One of the things that can happen is information overload, with consumers so overwhelmed that choosing becomes oppressive, and they don’t choose at all. Anderson calls this the “tyranny of choice.”  Here’s where the often-overlooked part of the long tail comes in. Filters and user recommendations allow individuals to communicate, in effect marketing to one another. “In the past, we’ve had pre-filters consisting of editors, studio executives and professional buyers. Today, we have post-filters: peers, word of mouth and buyers with a small “b,” consumers themselves. This is not one-to-one marketing; this is lots of conversations going on,” said Anderson.

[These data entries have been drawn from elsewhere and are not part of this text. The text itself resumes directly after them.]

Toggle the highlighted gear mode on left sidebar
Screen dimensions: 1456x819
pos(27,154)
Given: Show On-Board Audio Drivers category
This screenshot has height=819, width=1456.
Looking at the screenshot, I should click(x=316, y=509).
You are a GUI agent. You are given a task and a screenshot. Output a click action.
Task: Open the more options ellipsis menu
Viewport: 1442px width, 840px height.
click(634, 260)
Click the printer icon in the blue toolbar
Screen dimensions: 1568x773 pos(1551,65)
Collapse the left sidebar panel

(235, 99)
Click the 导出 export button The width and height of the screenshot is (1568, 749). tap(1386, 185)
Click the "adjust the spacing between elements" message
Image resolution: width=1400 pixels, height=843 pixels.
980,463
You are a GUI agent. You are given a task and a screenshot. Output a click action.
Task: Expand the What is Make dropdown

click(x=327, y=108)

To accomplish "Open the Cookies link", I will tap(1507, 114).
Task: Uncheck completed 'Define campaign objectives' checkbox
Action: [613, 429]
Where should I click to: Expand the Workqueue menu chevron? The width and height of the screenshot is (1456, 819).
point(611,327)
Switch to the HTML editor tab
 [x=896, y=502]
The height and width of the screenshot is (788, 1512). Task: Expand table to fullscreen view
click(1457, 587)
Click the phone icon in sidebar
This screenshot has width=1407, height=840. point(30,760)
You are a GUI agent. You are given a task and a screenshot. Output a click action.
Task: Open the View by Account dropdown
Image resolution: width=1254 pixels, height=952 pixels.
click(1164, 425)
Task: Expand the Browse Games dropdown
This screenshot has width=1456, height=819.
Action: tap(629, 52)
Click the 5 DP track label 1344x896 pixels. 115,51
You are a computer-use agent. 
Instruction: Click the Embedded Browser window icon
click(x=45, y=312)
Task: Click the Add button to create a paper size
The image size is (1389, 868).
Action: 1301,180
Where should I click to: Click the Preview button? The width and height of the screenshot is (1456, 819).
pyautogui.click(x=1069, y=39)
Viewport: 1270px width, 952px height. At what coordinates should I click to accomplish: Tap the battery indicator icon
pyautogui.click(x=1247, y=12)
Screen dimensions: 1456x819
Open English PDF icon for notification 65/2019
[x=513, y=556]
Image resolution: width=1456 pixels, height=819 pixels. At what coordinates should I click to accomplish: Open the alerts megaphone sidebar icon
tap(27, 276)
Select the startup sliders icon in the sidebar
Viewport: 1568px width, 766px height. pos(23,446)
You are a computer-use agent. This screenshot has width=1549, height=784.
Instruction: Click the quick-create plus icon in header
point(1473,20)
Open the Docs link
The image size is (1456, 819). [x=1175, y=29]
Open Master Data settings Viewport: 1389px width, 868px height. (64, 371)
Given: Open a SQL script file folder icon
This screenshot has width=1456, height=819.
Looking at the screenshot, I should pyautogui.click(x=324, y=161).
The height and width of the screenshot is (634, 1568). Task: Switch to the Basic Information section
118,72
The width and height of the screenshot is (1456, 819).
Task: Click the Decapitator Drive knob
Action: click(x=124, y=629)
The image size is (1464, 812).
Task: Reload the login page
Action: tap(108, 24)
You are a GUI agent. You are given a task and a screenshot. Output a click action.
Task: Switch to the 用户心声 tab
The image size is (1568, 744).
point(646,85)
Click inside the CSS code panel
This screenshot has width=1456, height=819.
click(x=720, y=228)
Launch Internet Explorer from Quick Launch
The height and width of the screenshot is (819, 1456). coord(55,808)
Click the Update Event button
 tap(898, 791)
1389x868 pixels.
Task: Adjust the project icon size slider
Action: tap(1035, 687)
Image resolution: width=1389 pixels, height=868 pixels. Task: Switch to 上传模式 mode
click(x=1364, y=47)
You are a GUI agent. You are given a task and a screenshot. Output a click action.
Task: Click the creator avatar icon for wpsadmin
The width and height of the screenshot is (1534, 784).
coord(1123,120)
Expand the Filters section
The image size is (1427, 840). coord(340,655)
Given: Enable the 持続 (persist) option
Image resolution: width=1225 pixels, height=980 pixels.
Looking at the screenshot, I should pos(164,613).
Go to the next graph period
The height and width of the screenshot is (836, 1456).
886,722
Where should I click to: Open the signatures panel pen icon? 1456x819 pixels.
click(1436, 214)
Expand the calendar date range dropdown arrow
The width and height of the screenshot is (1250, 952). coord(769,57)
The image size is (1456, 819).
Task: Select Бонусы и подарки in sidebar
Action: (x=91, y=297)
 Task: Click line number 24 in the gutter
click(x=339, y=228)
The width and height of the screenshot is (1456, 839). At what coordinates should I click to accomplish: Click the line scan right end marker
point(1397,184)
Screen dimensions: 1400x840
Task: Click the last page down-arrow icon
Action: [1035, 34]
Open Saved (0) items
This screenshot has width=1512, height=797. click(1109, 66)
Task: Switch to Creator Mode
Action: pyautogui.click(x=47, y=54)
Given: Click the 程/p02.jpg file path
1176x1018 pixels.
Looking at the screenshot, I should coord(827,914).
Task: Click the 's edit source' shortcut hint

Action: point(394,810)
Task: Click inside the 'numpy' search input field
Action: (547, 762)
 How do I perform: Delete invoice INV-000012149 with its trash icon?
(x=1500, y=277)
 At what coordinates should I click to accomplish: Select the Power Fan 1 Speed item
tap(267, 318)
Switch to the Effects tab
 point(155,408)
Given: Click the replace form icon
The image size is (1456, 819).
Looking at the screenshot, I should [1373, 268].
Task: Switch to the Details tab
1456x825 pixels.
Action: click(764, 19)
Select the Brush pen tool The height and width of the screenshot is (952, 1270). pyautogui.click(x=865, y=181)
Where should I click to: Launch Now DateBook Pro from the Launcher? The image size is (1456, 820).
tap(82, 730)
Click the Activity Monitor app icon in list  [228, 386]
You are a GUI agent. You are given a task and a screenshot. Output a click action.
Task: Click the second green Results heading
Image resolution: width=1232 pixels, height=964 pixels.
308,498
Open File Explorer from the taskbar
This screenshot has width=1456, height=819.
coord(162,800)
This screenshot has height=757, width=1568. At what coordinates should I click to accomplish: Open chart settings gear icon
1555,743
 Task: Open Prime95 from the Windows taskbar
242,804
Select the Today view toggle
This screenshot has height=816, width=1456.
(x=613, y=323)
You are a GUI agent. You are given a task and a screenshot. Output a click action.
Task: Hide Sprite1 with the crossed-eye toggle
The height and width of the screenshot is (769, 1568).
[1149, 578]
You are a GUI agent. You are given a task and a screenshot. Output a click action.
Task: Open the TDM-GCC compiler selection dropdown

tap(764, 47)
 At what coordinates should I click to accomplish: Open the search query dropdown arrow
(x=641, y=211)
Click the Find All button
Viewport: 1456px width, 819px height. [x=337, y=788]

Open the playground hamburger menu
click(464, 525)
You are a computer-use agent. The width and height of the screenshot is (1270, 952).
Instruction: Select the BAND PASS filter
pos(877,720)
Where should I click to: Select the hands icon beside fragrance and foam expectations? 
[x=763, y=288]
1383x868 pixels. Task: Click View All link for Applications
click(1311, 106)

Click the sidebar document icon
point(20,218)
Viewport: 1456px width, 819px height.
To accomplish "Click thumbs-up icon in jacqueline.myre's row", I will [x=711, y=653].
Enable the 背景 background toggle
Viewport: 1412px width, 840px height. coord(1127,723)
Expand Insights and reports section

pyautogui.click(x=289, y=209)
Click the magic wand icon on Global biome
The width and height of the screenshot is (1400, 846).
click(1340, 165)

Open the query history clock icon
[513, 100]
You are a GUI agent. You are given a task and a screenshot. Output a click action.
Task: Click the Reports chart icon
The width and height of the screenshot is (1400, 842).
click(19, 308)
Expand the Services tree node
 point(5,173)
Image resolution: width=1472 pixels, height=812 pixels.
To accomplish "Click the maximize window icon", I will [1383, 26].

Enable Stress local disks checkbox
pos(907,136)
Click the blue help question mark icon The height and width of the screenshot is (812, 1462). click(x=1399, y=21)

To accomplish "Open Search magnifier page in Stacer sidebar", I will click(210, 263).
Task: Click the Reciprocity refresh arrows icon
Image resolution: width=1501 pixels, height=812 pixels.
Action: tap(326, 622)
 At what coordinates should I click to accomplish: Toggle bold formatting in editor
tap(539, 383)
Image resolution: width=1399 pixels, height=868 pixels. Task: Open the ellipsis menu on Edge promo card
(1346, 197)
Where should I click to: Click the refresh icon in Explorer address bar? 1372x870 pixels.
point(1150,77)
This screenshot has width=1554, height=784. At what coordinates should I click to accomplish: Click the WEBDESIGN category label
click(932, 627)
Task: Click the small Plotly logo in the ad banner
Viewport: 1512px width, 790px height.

Such filters are essential to driving business down the long tail. As that tail gets populated with more products, more powerful filters are needed to customize offerings for each individual. Great long tail businesses guide consumers from mass market content to niche content by “following the contours of their likes and dislikes, easing their exploration of the unknown,” said Anderson. Amazon, for example, does it with collaborative filtering; that is, using the browsing and purchasing patterns of users to guide those who follow them. This, said Anderson, is “the difference between push and pull, between broadcast and personalized taste. Long tail businesses can treat consumers as individuals, offering mass customization as an alternative to mass-market fare.” 



As the long tail grows, there will continue to be three broad opportunities for businesses. First are those who act as aggregators: Google, for example, whose income is largely from small niche advertisers, and eBay, which sells niche and one-off products. Second are niche suppliers who get aggregated by someone else. Third are businesses that provide the filters to help consumers find what they want and help drive demand down the tail.



As the ‘tail’ expands, what happens to the ‘head’? It will remain substantial, said Anderson. Popular media won’t go away, but its influence will soften. “For example, the top 50 CDs account for 80% of the offline business, but only 20% of online sales.” Gains will come in the middle of the demand curve where existing goods haven’t reached their full potential because of the lack of distribution, and, of course, at the long tail, the end of the curve where new goods are made possible by new means of distribution.


The lesson in all this, said Anderson, is that “you can’t treat markets as large groups any more, pushing stuff out that may be relevant to only a few. We’re learning how consumers operate if there’s no scarcity. The natural shape of the demand curve is more niche-oriented than we ever realized.”